| Problems to work on |
1. Translate this sentence from the Ladakh travel account into Spanish: "A highlight for all was seeing the Dalai Lama."
2. Answer these questions on the Ladakh travel account:
(a) Which two cities did the family travel through to reach Ladakh?
(b) What grade was the section of the Indus river they rafted?
(c) Who had offered the Nepalese children schooling?
3. Carry on the Ladakh travel account from the end of the rafting paragraph.

| Extract |
↓↓↓
Rohan Betws-y-Coed goes to Ladakh

Rohan Betws-y-Coed goes to Ladakh

Our trip began with the daunting challenge of packing – getting everything ready keeping the weight down (especially for the pack ponies) for two adults, two kids and to cope with a variety of temperatures and scenarios was quite a task but with the help of loads of Rohan kit and the bonus of being light weight, eventually we succeeded! Once packed, we were ready to go, and began the long journey to reach our destination – Ladakh (via Frankfurt and Delhi).

We spent the first few days acclimatising, as starting off at 3,500 metres /13,500 feet is pretty high straight from sea level. Getting our bodies used to the high altitude and temperatures needed time, we all suffered in varying degrees from headaches, nausea, increased heart rate and breathing rate, insomnia etc. Trying to stop the children from overdoing it was hard as they wanted to continually go out and about!

We had plenty of time to explore the town of Leh and for the children to experience a new culture. They loved it, and the atmosphere in the town was buzzing as there was to be a visit by the Dalai Lama in the next few days and it was being bedecked with bunting and prayer flags. The kids loved the markets, learning quickly the art of bartering and having a refreshing lassi or fresh mango juice in the ‘Pizza de Hutt’ cafe. The weather was pretty hot so the lightweight Rohan shirts and underwear were great to keep cool and rinse out to be dry by the next day. We did a few short acclimatising walks from Leh to visit Monasteries or Gompas. A highlight for all was seeing the Dalai Lama. Whilst we were waiting the crowds grew and what a sight to see, all manner of Ladakhi people wearing fabulous clothes, holding white scarves and turning handheld prayer wheels, all waiting patiently to catch a glimpse of their revered spiritual leader. What wonderful serene people, no hassling or jostling simply a good natured and spiritual crowd.

Travelling with children brings different twists, at our hotel building was in progress by a team of Nepalese workers, both men and women. There were also two children in tow, when we were relaxing on the roof terrace, these children possibly aged three and seven came straight up to our kids and that was it, they were curious. To break the ice we got out paper, pencils and paints that we had brought with us, hours of creative interaction with our kids ensued, it was great to watch. The two Nepalese kids so young but very bright and quick, they already had a good grasp of English writing. Sadly, these kids had been offered schooling by the Ladakhi owners of the hotel at the local christian mission school but the parents didn’t trust the fact that it was ‘christian’. A real shame as these children appeared so keen to learn, yet had to spend their days at the hotel running about rickety scaffolding whilst both their parents worked all day. All the same what independent children, no whining, no toys, they simply got on with amusing themselves, creating mischievous fun out of very little. We have much to learn or perhaps re learn, simplicity is the order of the day!

Another highlight was a white water rafting trip on the Indus river. Two of the Mums were a bit sceptical about it, one having been a former river rafting guide, both having done many river trips both canoeing or rafting. They thought it may be a bit dull, being only a grade 2 section of the river. However, it was spectacular, the scenery was awe inspiring and the rapids enough to give us all a thrill, certainly more than a British grade 2. We even had a swim in the muddy water! A quick drying Rohan top was fab as the water was a little chilly and although it was hot there was a strong wind blowing which made sitting in a raft with wet clothes quite cold.
↑↑↑
| Provided records |
↓↓↓
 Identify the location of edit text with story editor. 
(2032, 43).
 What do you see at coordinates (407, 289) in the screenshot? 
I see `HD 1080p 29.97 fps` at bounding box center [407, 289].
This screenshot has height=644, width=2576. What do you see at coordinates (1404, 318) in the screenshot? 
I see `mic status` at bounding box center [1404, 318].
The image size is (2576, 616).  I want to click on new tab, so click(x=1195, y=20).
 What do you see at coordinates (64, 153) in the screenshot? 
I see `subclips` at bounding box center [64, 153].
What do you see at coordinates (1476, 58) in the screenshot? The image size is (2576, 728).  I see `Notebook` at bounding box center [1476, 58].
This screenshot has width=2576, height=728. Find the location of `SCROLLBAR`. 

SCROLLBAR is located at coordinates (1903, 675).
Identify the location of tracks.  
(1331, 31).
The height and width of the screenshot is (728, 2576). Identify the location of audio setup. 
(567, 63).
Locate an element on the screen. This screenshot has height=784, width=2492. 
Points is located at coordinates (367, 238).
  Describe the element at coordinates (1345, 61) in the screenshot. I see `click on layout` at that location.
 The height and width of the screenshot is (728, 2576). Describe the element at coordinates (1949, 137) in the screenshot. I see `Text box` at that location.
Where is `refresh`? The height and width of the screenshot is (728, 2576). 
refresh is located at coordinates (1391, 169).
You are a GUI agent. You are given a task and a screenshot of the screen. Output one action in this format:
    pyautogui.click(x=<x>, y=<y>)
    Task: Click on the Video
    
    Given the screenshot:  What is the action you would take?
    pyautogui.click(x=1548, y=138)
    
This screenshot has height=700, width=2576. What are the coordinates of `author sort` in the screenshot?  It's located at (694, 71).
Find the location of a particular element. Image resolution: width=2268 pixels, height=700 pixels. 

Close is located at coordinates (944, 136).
↑↑↑
| Activity answers |
1. Lo más destacado para todos fue ver al Dalái Lama.

2.
(a) Frankfurt and Delhi.
(b) Grade 2.
(c) The Ladakhi owners of the hotel.

3.
We met our trekking guide Pekma Lama and sorted out a few details and early the next day we set out for our trek. Callum my 12 year old son was in his element as to get to the start of the trek we had to drive over ‘world’s highest motorable road’ the Khardungla La Pass at 5602m/18,380ft. (He loves to watch TV’s The World’s Most Dangerous Roads) I am sure this counts as one of them! Hairy in the extreme, overtaking on blind bends with thousands of feet drop below you. The Indian Army keep the pass open all year, most of the traffic seemed to be Indian army truck convoys. We all briefly got out of the jeeps at the top of the pass but with banging headaches and short of breath we didn’t linger long. On the descent from the pass we had to wait whilst the road was being built as great piles of earth blocked our way!

The trek started at Hundar near a bridge that was closed to all traffic except Indian Army as it is too close to the disputed Indian/Pakistani border only a few km’s away. We met some of the team who were going to look after us and set off on quite a gradual uphill walk beside a river in a gorge, the altitude and heat made us all a bit slow but I had my Ether trekking poles which became my trusted daily companions for the next 12 days, amazingly light yet strong with very comfortable straps.

The children began to think why were they here! The sun was intensely strong and very hot, not ideal trekking weather, especially where young children are concerned. However, we all coped and the scenery was mind blowing, arid with glacial gouged rocks and boulders strewn everywhere. No sign of habitation except chortens and prayer flags every so often. The trail was very narrow and in some places rocky and steep, one wrong step and hundreds of feet drop into a raging mountain river. Still, none of seemed concerned, least of all the kids. How the pack ponies managed these paths with their wide heavy loads was astounding, they instantly won my respect.

[wzslider autoplay=”true” interval=”4000″ height=”391″]

Our first camp was by the confluence of a river, the pack ponies arrived and then so quickly our camp emerged, cook tent, mess tent, our sleeping tents, loo tents and the amazing pony men’s tent. This was made out of a disused Indian army parachute, we saw these being used a lot on our trek by shepherds.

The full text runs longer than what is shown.